If his caution is understandable, those performances at the business end of the Heineken Cup have put him in line for a first international cap next month, perhaps in the middle game against Fiji. Although props tend to develop late – Healy only turns 22 on Wednesday – he appears to have all the attributes.


"I can see him playing for Ireland for a long, long time," says Ollie le Roux the veteran Springbok prop who was one of Healy's mentors during his time at Leinster. "I've played with Cian and I know what he's capable of. He's got such potential. He's certainly one of the modern generation of front rowers, very athletic, very mobile, good workrate, well capable of putting in big hits. But if there is one weakness, and that's if you could call it a weakness, it's the scrummaging aspect of his game."

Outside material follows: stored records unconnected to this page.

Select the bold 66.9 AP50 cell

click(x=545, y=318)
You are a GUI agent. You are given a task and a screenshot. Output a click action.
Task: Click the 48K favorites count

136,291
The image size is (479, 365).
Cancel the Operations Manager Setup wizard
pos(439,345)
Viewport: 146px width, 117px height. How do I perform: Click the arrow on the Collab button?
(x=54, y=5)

Le Roux believes that Ireland should hasten slowly, using him off the bench, bringing him gradually to the boil at international level. Whereas the South African sees a gifted player like Luke Fitzgerald as the exception who had nearly all the basics sorted at an early age, he likens Healy more to Jamie Heaslip and to Rob Kearney who had to prove themselves bit by bit.


"Props obviously receive a fairly serious pounding at the top level, so a lot of it is about how a player matures physically. It's often better to go slowly. Take a young bull, he's only really mature after six years, but he can walk with the big bulls after three. I hope that Ireland ease Cian in because he's going to be around for a long time. I'd expect him to be the cornerstone of the pack in the future."

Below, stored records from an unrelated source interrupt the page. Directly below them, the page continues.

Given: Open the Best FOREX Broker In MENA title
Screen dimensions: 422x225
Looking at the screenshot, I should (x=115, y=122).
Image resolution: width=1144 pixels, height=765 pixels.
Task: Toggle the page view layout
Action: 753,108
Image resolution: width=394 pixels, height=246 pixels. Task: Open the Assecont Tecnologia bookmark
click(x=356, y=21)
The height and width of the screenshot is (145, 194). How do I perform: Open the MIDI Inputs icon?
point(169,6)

You don't have to be a dark-art specialist to side with Le Roux's assessment. If Marcus Horan loses the edge he's had over the competition for the past eight years or so, Healy is clearly next in line. He needs more experience, and he needs to curb a tendency to give away the occasional needless penalty, but the promise and the power are unquestionable.


On the back of a Heineken Cup winner's medal and an emphatic Churchill Cup success with Ireland A, his first season in the frontline appeared to be blemish-free, but then there was Keith Earls's try in the Magners League game at Thomond Park last April when he had a chance to snuff out the danger, and blew it.


His older sister, Adrienne, knocked some black humour out the moment by sending Earls a text congratulating him on what was a perfect hand-off. "She wound me up quite a bit as well after I got home," he says, "but on a more serious note, it's not something I was able to forget in a hurry. Keith caught me with a good hand-off and I didn't have the pace to get after him. Kurt McQuilkin [Leinster's defence coach] spoke to me about it afterwards. A hand-off shouldn't be that difficult to deal with, just slap it down and make the tackle."


As for Leinster's defence of the title which gets under way against London Irish at the RDS on Friday, there hasn't been the slightest hint of complacency. "It's not as if we're walking around the place saying we're the champs. There's a feeling that it's done, in the past, and we'll probably be targeted now. We just have to deal with that."


While some of the more venerable members of the Leinster squad might have reached a pinnacle last season, Cian Healy's climb to possibly greater heights is only starting.